Falls Sie am Samstag beim Brötchenholen eine merkwürdige Begegnung hatten, falls da einer beim Bäcker zur Tür hereinkam, mit den Armen wedelte und laut „Kaulquappensocken“ sang, in der Melodie von „Quanta La Mera“ – dann war der mit an Sicherheit grenzender Wahrscheinlichkeit am Freitagabend im Burghof zu Wertheim beim Konzert von Willy Astor. Der Musiker und Komiker forderte dort nämlich zur Albernheit, zum Kindisch sein auf. Dazu gehörte, im großen Kollektiv der 1000 Zuhörer aufzustehen und „Kaulquappensocken“ oder „Froschfotzenleder“ zu Astors beschwingtem Gitarrenspiel zu singen. Und selbiges im Idealfall am Morgen beim Bäcker zu wiederholen.
„Nachlachende Frohstoffe“ heißt das neue Programm des Wortspielemachers, der berühmt-berüchtigt wurde, weil er erfolgreich amüsant gleich oder ähnlich klingende Wörter in an sich sachfremde Texte verpackt. Ein Oral-Apostel vor dem Kabarettherrn!
Es klappert die Miele
Der Frohsinn fängt damit an, dass Astor einen riesigen, welligen grünen Holzkamm vorzeigt: Welcome! Dann die Miele am laufenden Band klappern lässt, ankündigt, dass er keine Tiergeräusche machen wird, weil die Dienstleistungsgewerkschaft Pferdi das nach 20 Uhr auf der Bühne verbietet, und mächtig reimt: „Mäusekot, Mäusekot, schmeckt auch mal im Roggenbrot.“ Und, ach ja, Pferdi mal vergessen: Die Taube Jo gurrt. Und die Spatzelruther Katzen tauchen musikalisch auch auf.

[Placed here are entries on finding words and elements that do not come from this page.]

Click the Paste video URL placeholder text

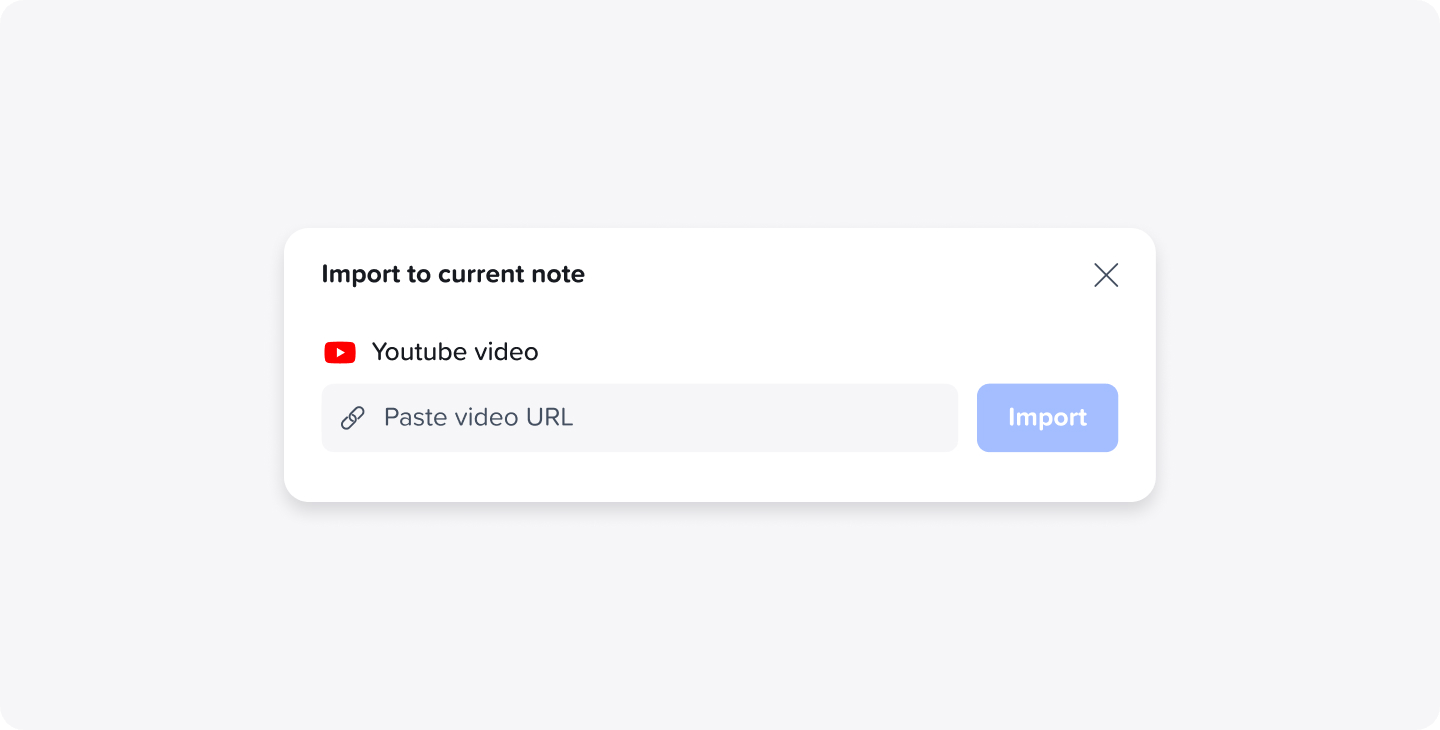(x=478, y=417)
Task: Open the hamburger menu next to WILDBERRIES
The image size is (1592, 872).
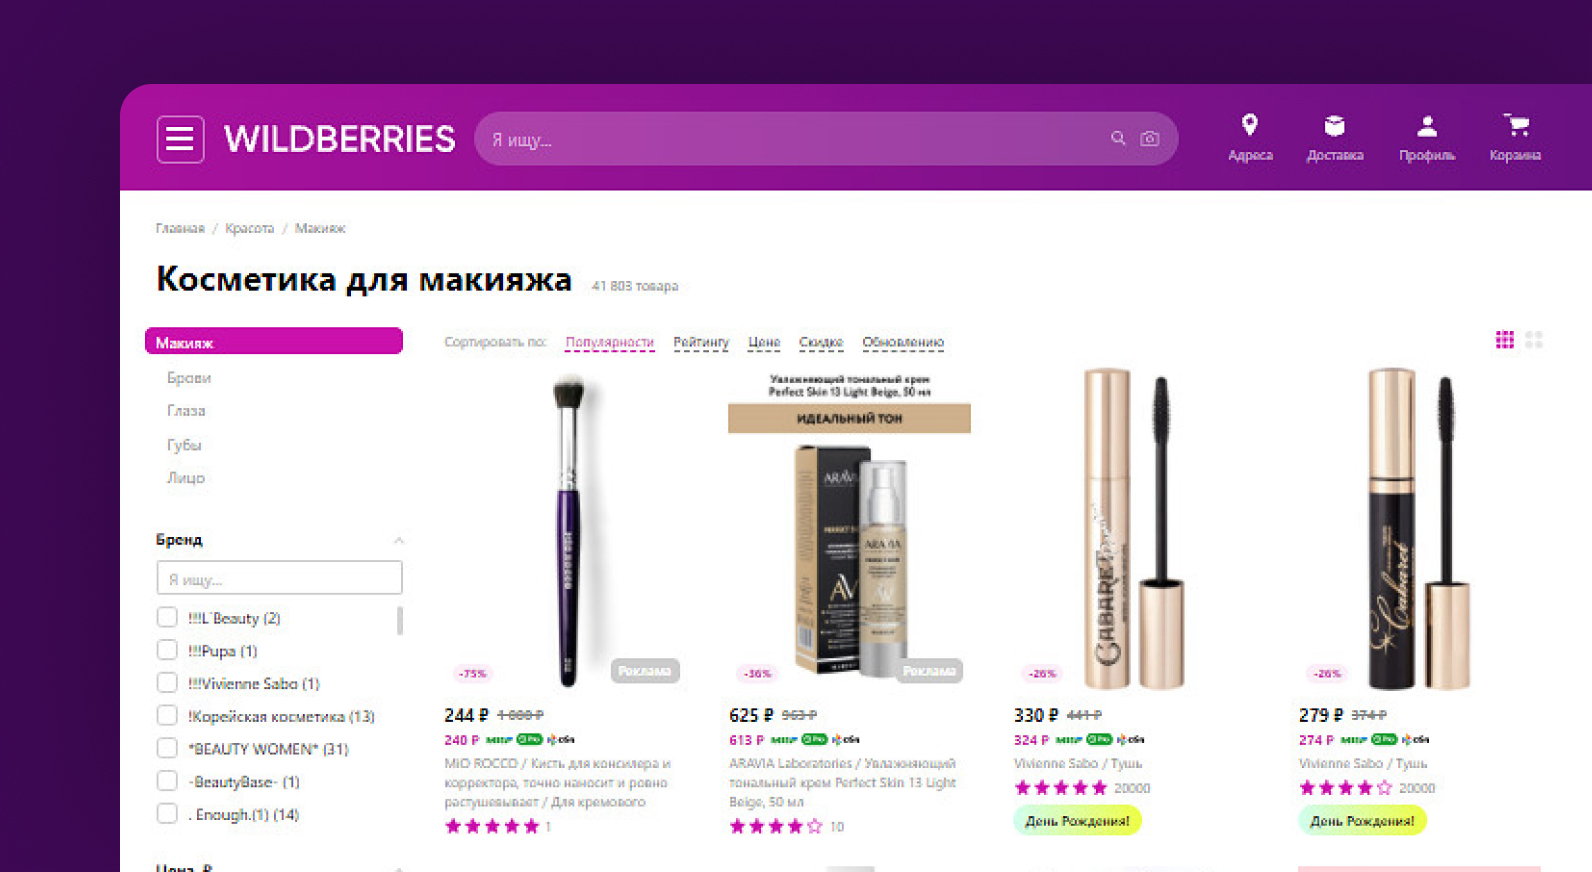Action: (180, 139)
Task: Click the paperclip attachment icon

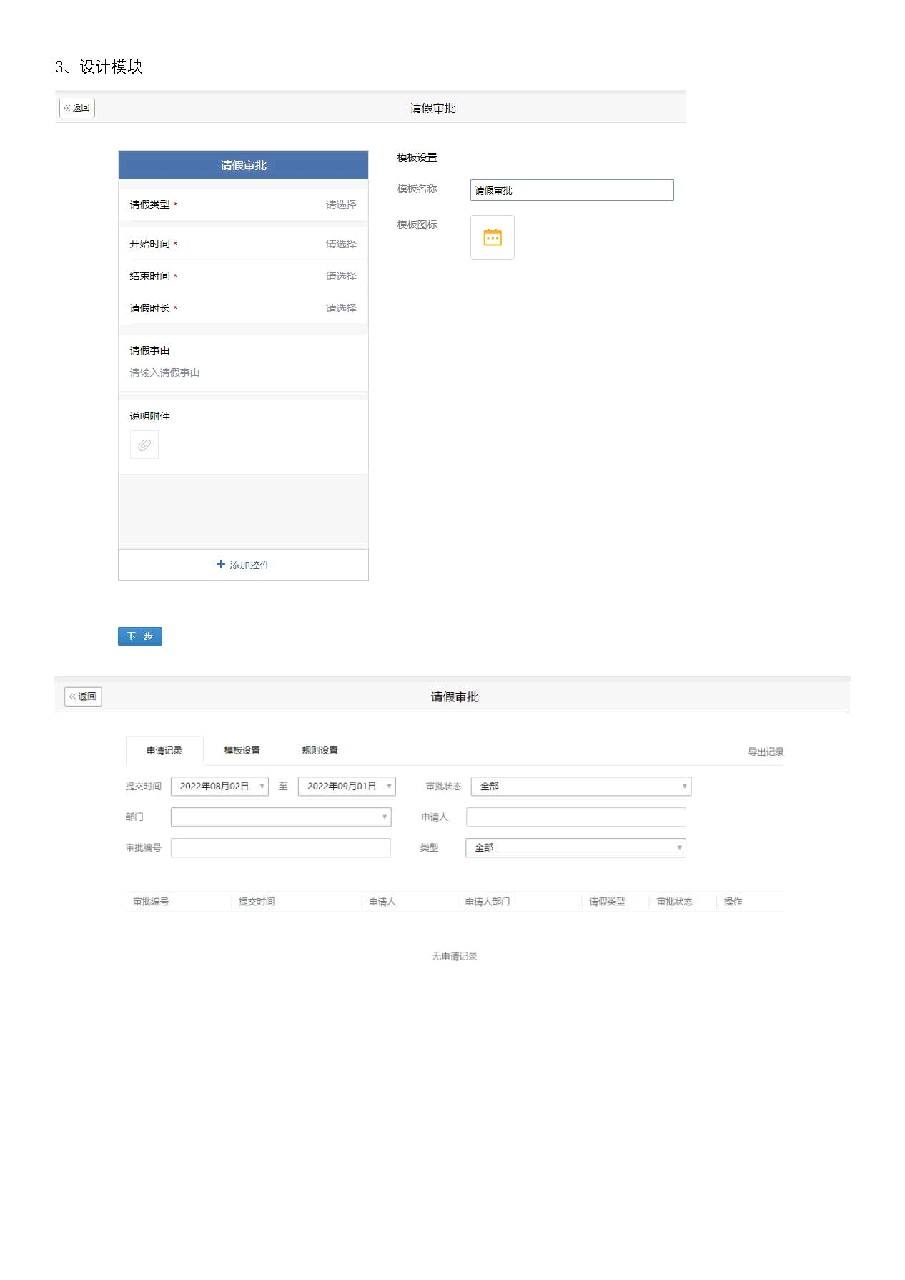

Das klingt, so geschrieben und gelesen, platt, flach und sinnfrei. Und ist doch live erlebt beim sommerlichen Open Air ganz gute Unterhaltung: Weil man sich die Musik dazu vorstellen muss. Weil der 52-jährige Münchner ein wirklich netter Kerl ist. Und weil immer ein paar wirklich schöne Wortspiele und brillanter Sprachschabernack darunter sind. Und weil ganz abgesehen von den mundwerklichen Albernheiten Astor auch ein nachdenklicher Musiker und kritischer Liedermacher, ein guter Instrumentalist ist. In Wertheim beweist er das am Ende, als er nach der Kaulquappennummer, einer mächtig lauten Rockeinlage und einem abgedrehten Reggae eine Eigenkompositon spielt – ganz kontemplativ. „Nautilus“, von seinem Album „The Sound of Islands“. Aber sonst ist der Abend Klamauk und Spielerei pur. „Albernheit verhindert den Ernst der Lage!“ Für die Franken, die im Burghof die Schwaben weit überwiegen, gibt Astor seinen Frankensong, auch wenn er sich mit der Sprache nicht recht anfreunden mag: „Rocknroll is ka Bonihof.“ Und: „Mein Dackel, der is speckig, was für an Speck-Dackel.“ Zum Thema heranwuchernde Jugendliche hip-hopt Astor herum, dass die Burgmauern beben: „Pubatier is inda House!“
„Ham’ Sie ein Motor im Zwerchfell?“, fragt Astor, als in einer vorderen Reihe das Lachen nicht mehr aufhört. Aber im Grunde ist er von seinem Burghof-Publikum begeistert: Als da alle stehen, winken und inniglich „Kaulquappensocken“ besingen: „Für mich ist das der Ritterschlag!“ Alles Weitere morgen beim Bäcker.